**What you need to do**
The records that follow must be printed exactly as they are.

**Stored data**
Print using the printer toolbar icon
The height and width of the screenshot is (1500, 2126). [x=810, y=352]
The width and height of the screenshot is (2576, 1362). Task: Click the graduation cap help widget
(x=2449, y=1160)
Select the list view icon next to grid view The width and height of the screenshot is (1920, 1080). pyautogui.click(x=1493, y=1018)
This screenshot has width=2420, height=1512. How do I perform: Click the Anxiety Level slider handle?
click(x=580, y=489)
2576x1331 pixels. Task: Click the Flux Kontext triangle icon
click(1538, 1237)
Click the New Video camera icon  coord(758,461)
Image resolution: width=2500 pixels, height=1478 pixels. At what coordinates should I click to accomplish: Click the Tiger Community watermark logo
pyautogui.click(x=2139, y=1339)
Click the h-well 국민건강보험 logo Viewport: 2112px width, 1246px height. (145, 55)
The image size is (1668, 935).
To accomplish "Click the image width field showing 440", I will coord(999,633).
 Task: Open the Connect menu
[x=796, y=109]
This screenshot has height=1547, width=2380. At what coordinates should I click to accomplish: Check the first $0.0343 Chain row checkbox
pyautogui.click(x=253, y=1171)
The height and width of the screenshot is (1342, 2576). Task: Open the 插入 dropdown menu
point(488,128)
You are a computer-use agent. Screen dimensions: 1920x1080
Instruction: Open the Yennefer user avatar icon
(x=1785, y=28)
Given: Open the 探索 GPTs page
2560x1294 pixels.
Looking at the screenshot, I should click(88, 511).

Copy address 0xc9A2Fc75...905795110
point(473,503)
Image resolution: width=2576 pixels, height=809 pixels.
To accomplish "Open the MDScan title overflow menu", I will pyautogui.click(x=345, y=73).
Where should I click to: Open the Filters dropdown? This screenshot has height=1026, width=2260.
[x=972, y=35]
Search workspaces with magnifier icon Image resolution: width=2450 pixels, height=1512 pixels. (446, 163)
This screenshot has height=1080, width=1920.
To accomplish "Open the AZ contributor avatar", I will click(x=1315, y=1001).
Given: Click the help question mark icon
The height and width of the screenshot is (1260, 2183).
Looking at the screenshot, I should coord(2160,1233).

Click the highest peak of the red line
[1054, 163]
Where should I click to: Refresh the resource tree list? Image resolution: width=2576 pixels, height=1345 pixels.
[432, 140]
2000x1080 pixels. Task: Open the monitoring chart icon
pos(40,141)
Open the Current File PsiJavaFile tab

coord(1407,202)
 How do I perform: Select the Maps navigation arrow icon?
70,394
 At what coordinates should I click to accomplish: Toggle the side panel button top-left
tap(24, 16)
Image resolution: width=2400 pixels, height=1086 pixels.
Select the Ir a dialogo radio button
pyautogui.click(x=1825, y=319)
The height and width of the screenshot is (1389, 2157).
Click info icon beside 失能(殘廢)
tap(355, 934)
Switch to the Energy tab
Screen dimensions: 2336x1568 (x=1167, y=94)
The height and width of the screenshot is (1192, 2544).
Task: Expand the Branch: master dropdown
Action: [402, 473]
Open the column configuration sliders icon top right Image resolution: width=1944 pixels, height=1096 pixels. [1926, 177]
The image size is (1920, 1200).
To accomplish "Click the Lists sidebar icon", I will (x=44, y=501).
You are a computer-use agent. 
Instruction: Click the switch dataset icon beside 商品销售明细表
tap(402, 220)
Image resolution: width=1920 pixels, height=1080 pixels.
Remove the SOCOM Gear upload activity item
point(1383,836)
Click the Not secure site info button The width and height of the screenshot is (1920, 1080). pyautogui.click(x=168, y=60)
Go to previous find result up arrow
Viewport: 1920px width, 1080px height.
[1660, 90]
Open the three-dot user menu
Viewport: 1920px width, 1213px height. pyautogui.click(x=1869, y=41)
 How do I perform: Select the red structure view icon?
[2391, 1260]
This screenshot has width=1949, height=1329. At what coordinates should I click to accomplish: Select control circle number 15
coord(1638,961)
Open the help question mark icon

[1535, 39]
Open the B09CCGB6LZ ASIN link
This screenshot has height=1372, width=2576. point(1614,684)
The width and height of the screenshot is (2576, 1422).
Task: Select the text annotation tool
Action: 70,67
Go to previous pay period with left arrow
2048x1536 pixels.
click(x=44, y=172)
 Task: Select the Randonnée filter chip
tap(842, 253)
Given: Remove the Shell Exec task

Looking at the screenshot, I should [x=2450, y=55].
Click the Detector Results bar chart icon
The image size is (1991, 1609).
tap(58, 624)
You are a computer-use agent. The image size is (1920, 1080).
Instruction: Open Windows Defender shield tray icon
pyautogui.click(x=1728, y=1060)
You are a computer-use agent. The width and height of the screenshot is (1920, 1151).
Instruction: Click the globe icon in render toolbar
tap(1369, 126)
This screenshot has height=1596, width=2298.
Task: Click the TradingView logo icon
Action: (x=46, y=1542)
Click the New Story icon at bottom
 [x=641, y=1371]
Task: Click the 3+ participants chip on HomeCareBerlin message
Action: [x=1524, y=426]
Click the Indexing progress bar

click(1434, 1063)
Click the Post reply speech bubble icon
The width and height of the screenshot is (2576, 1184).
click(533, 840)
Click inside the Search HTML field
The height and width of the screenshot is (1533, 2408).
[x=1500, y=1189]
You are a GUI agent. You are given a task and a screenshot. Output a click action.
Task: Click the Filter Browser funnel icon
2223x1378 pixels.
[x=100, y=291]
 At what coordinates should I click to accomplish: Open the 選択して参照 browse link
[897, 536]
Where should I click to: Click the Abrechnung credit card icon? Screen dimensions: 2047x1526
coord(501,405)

**Exercise output**
Print using the printer toolbar icon
The height and width of the screenshot is (1500, 2126). [x=810, y=352]
The width and height of the screenshot is (2576, 1362). Task: Click the graduation cap help widget
(x=2449, y=1160)
Select the list view icon next to grid view The width and height of the screenshot is (1920, 1080). pyautogui.click(x=1493, y=1018)
This screenshot has width=2420, height=1512. How do I perform: Click the Anxiety Level slider handle?
click(x=580, y=489)
2576x1331 pixels. Task: Click the Flux Kontext triangle icon
click(1538, 1237)
Click the New Video camera icon  coord(758,461)
Image resolution: width=2500 pixels, height=1478 pixels. At what coordinates should I click to accomplish: Click the Tiger Community watermark logo
pyautogui.click(x=2139, y=1339)
Click the h-well 국민건강보험 logo Viewport: 2112px width, 1246px height. (145, 55)
The image size is (1668, 935).
To accomplish "Click the image width field showing 440", I will coord(999,633).
 Task: Open the Connect menu
[x=796, y=109]
This screenshot has height=1547, width=2380. At what coordinates should I click to accomplish: Check the first $0.0343 Chain row checkbox
pyautogui.click(x=253, y=1171)
The height and width of the screenshot is (1342, 2576). Task: Open the 插入 dropdown menu
point(488,128)
You are a computer-use agent. Screen dimensions: 1920x1080
Instruction: Open the Yennefer user avatar icon
(x=1785, y=28)
Given: Open the 探索 GPTs page
2560x1294 pixels.
Looking at the screenshot, I should click(88, 511).

Copy address 0xc9A2Fc75...905795110
point(473,503)
Image resolution: width=2576 pixels, height=809 pixels.
To accomplish "Open the MDScan title overflow menu", I will pyautogui.click(x=345, y=73).
Where should I click to: Open the Filters dropdown? This screenshot has height=1026, width=2260.
[x=972, y=35]
Search workspaces with magnifier icon Image resolution: width=2450 pixels, height=1512 pixels. (446, 163)
This screenshot has height=1080, width=1920.
To accomplish "Open the AZ contributor avatar", I will click(x=1315, y=1001).
Given: Click the help question mark icon
The height and width of the screenshot is (1260, 2183).
Looking at the screenshot, I should coord(2160,1233).

Click the highest peak of the red line
[1054, 163]
Where should I click to: Refresh the resource tree list? Image resolution: width=2576 pixels, height=1345 pixels.
[432, 140]
2000x1080 pixels. Task: Open the monitoring chart icon
pos(40,141)
Open the Current File PsiJavaFile tab

coord(1407,202)
 How do I perform: Select the Maps navigation arrow icon?
70,394
 At what coordinates should I click to accomplish: Toggle the side panel button top-left
tap(24, 16)
Image resolution: width=2400 pixels, height=1086 pixels.
Select the Ir a dialogo radio button
pyautogui.click(x=1825, y=319)
The height and width of the screenshot is (1389, 2157).
Click info icon beside 失能(殘廢)
tap(355, 934)
Switch to the Energy tab
Screen dimensions: 2336x1568 (x=1167, y=94)
The height and width of the screenshot is (1192, 2544).
Task: Expand the Branch: master dropdown
Action: [402, 473]
Open the column configuration sliders icon top right Image resolution: width=1944 pixels, height=1096 pixels. [1926, 177]
The image size is (1920, 1200).
To accomplish "Click the Lists sidebar icon", I will (x=44, y=501).
You are a computer-use agent. 
Instruction: Click the switch dataset icon beside 商品销售明细表
tap(402, 220)
Image resolution: width=1920 pixels, height=1080 pixels.
Remove the SOCOM Gear upload activity item
point(1383,836)
Click the Not secure site info button The width and height of the screenshot is (1920, 1080). pyautogui.click(x=168, y=60)
Go to previous find result up arrow
Viewport: 1920px width, 1080px height.
[1660, 90]
Open the three-dot user menu
Viewport: 1920px width, 1213px height. pyautogui.click(x=1869, y=41)
 How do I perform: Select the red structure view icon?
[2391, 1260]
This screenshot has width=1949, height=1329. At what coordinates should I click to accomplish: Select control circle number 15
coord(1638,961)
Open the help question mark icon

[1535, 39]
Open the B09CCGB6LZ ASIN link
This screenshot has height=1372, width=2576. point(1614,684)
The width and height of the screenshot is (2576, 1422).
Task: Select the text annotation tool
Action: 70,67
Go to previous pay period with left arrow
2048x1536 pixels.
click(x=44, y=172)
 Task: Select the Randonnée filter chip
tap(842, 253)
Given: Remove the Shell Exec task

Looking at the screenshot, I should [x=2450, y=55].
Click the Detector Results bar chart icon
The image size is (1991, 1609).
tap(58, 624)
You are a computer-use agent. The image size is (1920, 1080).
Instruction: Open Windows Defender shield tray icon
pyautogui.click(x=1728, y=1060)
You are a computer-use agent. The width and height of the screenshot is (1920, 1151).
Instruction: Click the globe icon in render toolbar
tap(1369, 126)
This screenshot has height=1596, width=2298.
Task: Click the TradingView logo icon
Action: (x=46, y=1542)
Click the New Story icon at bottom
 [x=641, y=1371]
Task: Click the 3+ participants chip on HomeCareBerlin message
Action: [x=1524, y=426]
Click the Indexing progress bar

click(1434, 1063)
Click the Post reply speech bubble icon
The width and height of the screenshot is (2576, 1184).
click(533, 840)
Click inside the Search HTML field
The height and width of the screenshot is (1533, 2408).
[x=1500, y=1189]
You are a GUI agent. You are given a task and a screenshot. Output a click action.
Task: Click the Filter Browser funnel icon
2223x1378 pixels.
[x=100, y=291]
 At what coordinates should I click to accomplish: Open the 選択して参照 browse link
[897, 536]
Where should I click to: Click the Abrechnung credit card icon? Screen dimensions: 2047x1526
coord(501,405)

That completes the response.